To create a brand identity, manufacturers must choose between reproducing a typical combustion engine sound and creating an entirely new sound concept.

=== Reproduction of the combustion engine process ===
Current implementations of active sound design in combustion engine vehicles may not accurately reproduce the micro structure variations (variations between cylinder firings) of the combustion process. As the signal waves originate from multiple periodically firing cylinders, identifying and replicating the harmonic engine orders is an inefficient process. Additionally, this approach assumes uniformity in the combustion engine. The force provided from the cylinders is periodic and may vary from one cycle to another, making it impossible for the natural component of engine noise to be replicated.

== Example Applications ==
Several automotive companies implement their own branded versions of ASD technology.

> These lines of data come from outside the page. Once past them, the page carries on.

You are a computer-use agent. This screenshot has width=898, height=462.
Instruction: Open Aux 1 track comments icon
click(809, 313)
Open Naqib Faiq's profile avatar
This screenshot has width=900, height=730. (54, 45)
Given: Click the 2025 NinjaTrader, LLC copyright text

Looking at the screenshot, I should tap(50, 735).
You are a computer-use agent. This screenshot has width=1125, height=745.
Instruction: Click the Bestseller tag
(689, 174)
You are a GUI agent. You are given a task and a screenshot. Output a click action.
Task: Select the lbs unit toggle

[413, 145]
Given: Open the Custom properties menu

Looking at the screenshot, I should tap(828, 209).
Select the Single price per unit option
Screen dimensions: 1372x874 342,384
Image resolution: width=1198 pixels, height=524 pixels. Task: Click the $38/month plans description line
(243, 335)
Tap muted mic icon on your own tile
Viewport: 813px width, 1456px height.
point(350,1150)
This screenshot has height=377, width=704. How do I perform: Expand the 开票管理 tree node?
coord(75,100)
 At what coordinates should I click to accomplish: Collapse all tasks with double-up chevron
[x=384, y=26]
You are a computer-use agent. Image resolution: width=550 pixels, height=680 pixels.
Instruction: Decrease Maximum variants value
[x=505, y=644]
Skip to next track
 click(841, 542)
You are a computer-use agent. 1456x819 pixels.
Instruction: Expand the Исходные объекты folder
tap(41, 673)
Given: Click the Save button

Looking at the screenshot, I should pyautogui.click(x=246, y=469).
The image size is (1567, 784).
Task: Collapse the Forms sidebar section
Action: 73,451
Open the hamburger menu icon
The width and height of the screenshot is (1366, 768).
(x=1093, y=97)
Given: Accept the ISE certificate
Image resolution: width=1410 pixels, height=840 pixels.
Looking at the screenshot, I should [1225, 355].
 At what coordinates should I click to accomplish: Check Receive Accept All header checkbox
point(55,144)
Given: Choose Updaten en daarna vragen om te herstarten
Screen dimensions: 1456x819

- In vehicle models such as the BMW M5, an engine management system enhances the sounds provided by speed and engine power by filtering through the audio data it receives. Drivers can select a driving setting that will modify the interior acoustics as well as the actual performance of the vehicle.
- Similarly, the Kia Stinger features five drive modes (eco, comfort, smart, sport, and custom) that adjust the loudness and aggressiveness of the sound inside the vehicle cabin. Paired with a turbocharged engine, this vehicle is engineered to adapt to user preferences. The turbocharger increases efficiency and forces additional compressed air into the combustion engine, creating a consistent and clean sound output.
- Porsche’s ASD implementation combines a Helmholtz resonator and sound symposer to transport engine sounds directly into the vehicle cabin. The Helmholtz universal resonator restricts engine sound through an electronically controlled valve that oscillates with air, much like the sound that is emitted when one blows over the top of a bottle. The sound symposer consists of a line of plastic tubing with a membrane and flap valve that behave much like a human ear. When the Sport button is pressed, the resonator and sound symposer open fully to amplify the engine sound in the vehicle cabin.